Stored items:

------------------------------------------------

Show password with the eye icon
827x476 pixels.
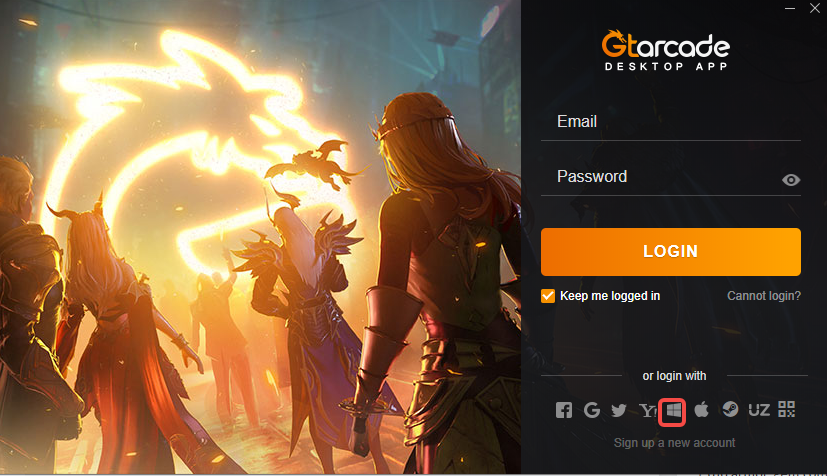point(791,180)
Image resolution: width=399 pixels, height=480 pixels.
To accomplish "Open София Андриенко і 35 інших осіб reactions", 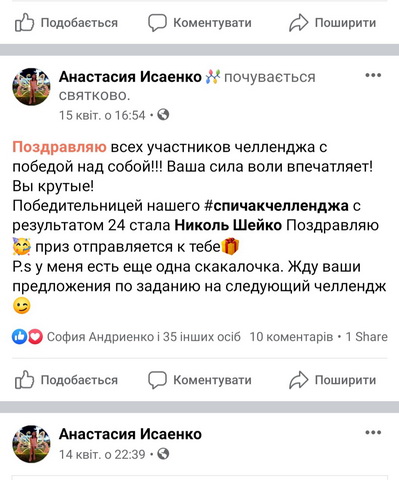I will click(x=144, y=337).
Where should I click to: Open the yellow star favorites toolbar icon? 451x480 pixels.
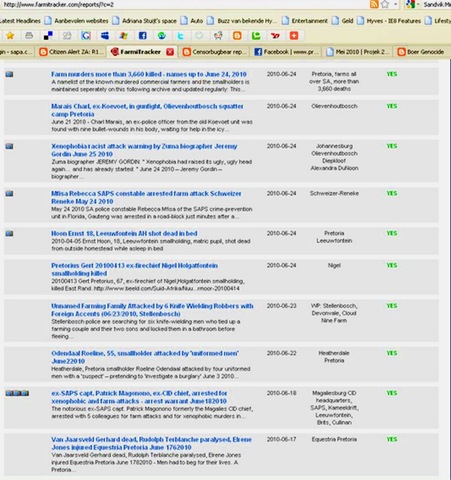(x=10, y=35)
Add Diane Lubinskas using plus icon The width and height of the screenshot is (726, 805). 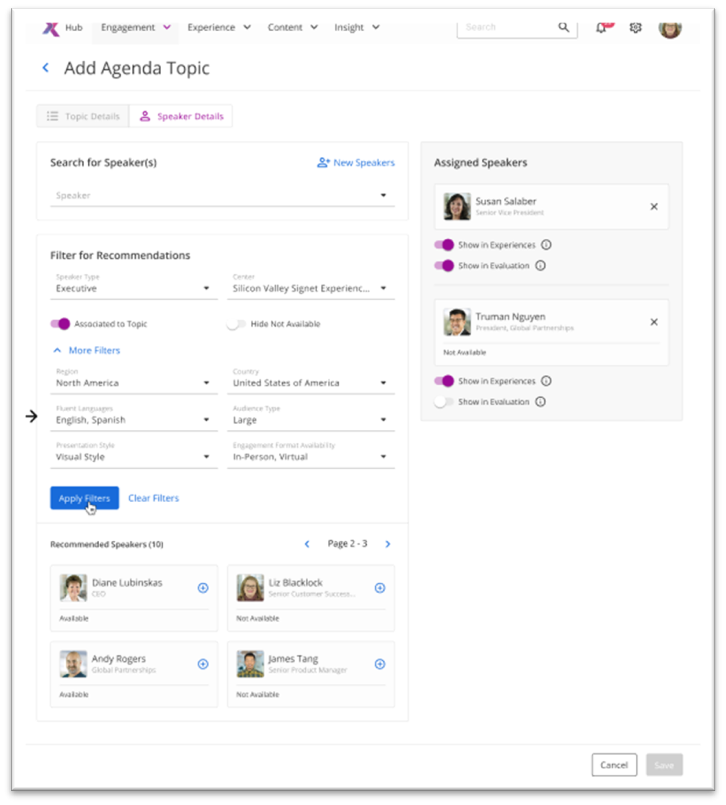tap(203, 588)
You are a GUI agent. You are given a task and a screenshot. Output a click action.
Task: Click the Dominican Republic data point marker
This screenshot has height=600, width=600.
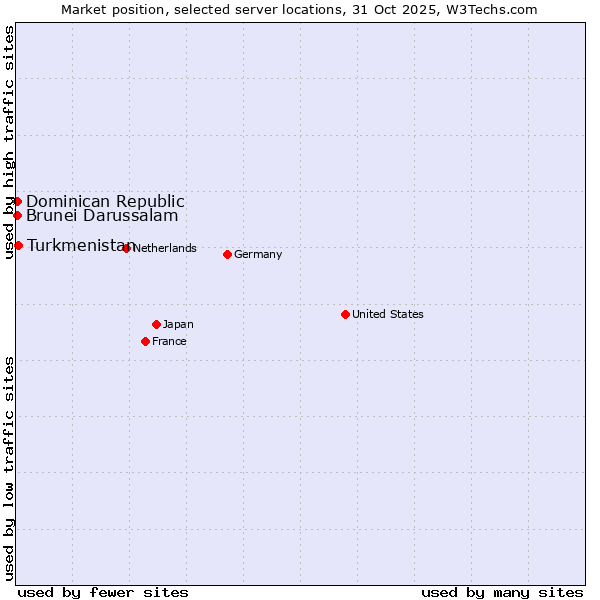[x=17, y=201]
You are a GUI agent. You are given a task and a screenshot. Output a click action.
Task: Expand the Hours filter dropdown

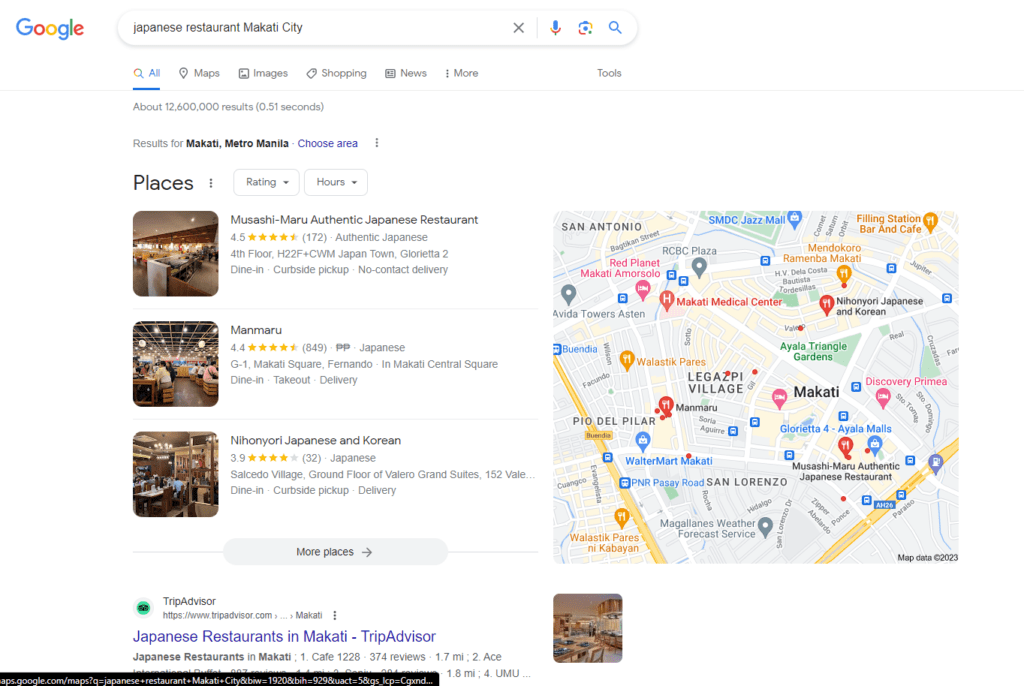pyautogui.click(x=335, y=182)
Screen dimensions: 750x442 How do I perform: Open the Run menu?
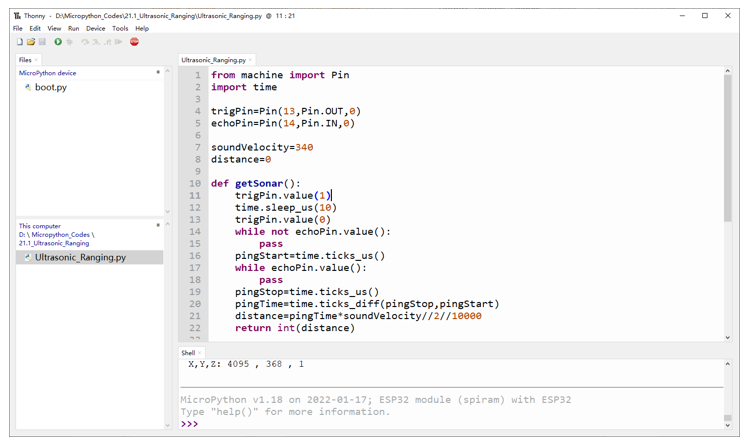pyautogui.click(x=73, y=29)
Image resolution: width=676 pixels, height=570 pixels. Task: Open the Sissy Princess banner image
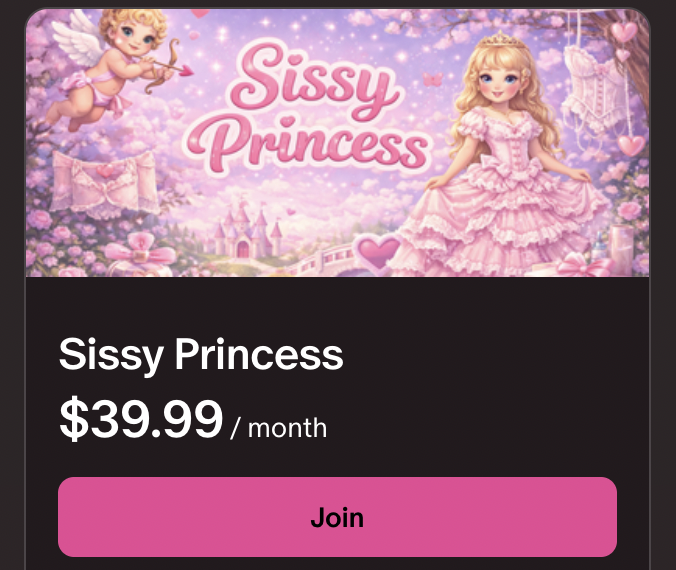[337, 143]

------------------------------------------------

ACTION ITEM:
Retype exactly the lines above, starting at the line containing "This screenshot has height=600, width=600." and ending with the last line, both included; leave out the pictures.

FINISHED TASK:
This screenshot has height=600, width=600.
[x=17, y=201]
You are a GUI agent. You are given a task and a screenshot. Output a click action.
Task: Expand the Hours filter dropdown

pyautogui.click(x=335, y=182)
Screen dimensions: 750x442 How do I perform: Open the Run menu?
pyautogui.click(x=73, y=29)
Image resolution: width=676 pixels, height=570 pixels. Task: Open the Sissy Princess banner image
[337, 143]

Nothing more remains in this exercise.